One of the most significant public health achievements of the last quarter-century has been the introduction of highly active antiretroviral therapy (HAART) for human immunodeficiency virus (HIV) infection, which has led to profound improvements in HIV-associated mortality. Secondary to this increased life expectancy, persons living with HIV (PLWH) are now more commonly succumbing to the same non-infectious complications that plague uninfected individuals. In a study led by Dr. Nimish Patel (PI, University of California-San Diego), we have evaluated the impact of drug-drug interactions, polypharmacy, and pill burden on achievement of cardiometabolic disease goals among HIV-infected patients (Malek, et al. 2017 and Ahmed, et al. 2019). As part of this ongoing collaboration, we are continuing to study elimination of hepatitis C virus (HCV) in HIV-coinfected patients.

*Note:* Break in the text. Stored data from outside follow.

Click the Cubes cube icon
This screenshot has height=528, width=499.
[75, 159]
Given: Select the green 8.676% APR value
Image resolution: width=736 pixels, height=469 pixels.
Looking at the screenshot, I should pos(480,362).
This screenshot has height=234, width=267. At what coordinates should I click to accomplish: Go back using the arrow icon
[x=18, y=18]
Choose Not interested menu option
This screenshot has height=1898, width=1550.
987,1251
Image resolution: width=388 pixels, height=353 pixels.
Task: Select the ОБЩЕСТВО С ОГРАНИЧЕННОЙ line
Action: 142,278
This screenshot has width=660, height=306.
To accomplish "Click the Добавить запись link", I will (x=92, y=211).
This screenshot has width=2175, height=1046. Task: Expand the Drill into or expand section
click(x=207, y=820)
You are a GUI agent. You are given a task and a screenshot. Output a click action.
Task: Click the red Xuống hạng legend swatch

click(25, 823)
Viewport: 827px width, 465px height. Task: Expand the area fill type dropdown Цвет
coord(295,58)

Urinary tract infection (UTI) is the most common infectious complication following kidney transplantation. In collaboration with Dr. Timothy Horwedel (PI, Barnes-Jewish Hospital) and Dr. Daniel Brennan (Johns Hopkins Hospital, formerly Washington University in St. Louis School of Medicine), we uncovered that recurrent UTIs were associated with significantly poorer graft and patient outcomes compared to non-recurrent UTI and no UTI (Britt, et al. 2017). We are continuing to evaluate the comparative effectiveness of treatment options for infections in immunosuppressed patient populations.

Despite significant advances in medical care, sepsis and septic shock continue to be major causes of death in intensive care units (ICUs). There is increasing evidence to support the short- and long-term detrimental effects of immune cell dysregulation in sepsis. We are involved in multiple projects aimed at defining immunophenotypes, biomarkers, and immunoadjuvant therapies for sepsis.

We work in close collaboration with the laboratory of Dr. Molly Steed as part of the University of Kansas Medical Center Antimicrobial Pharmacokinetics/Pharmacodynamics Translational Research Laboratory (ASTRAL), which specializes in the application of in vitro PK/PD models of infection to optimize the use of antimicrobial agents for the treatment of infections due to multidrug-resistant organisms (MDROs). Current collaborative efforts are focused on evaluating the activity of novel treatment regimens against a variety of multidrug-resistant Gram-positive and Gram-negative pathogens.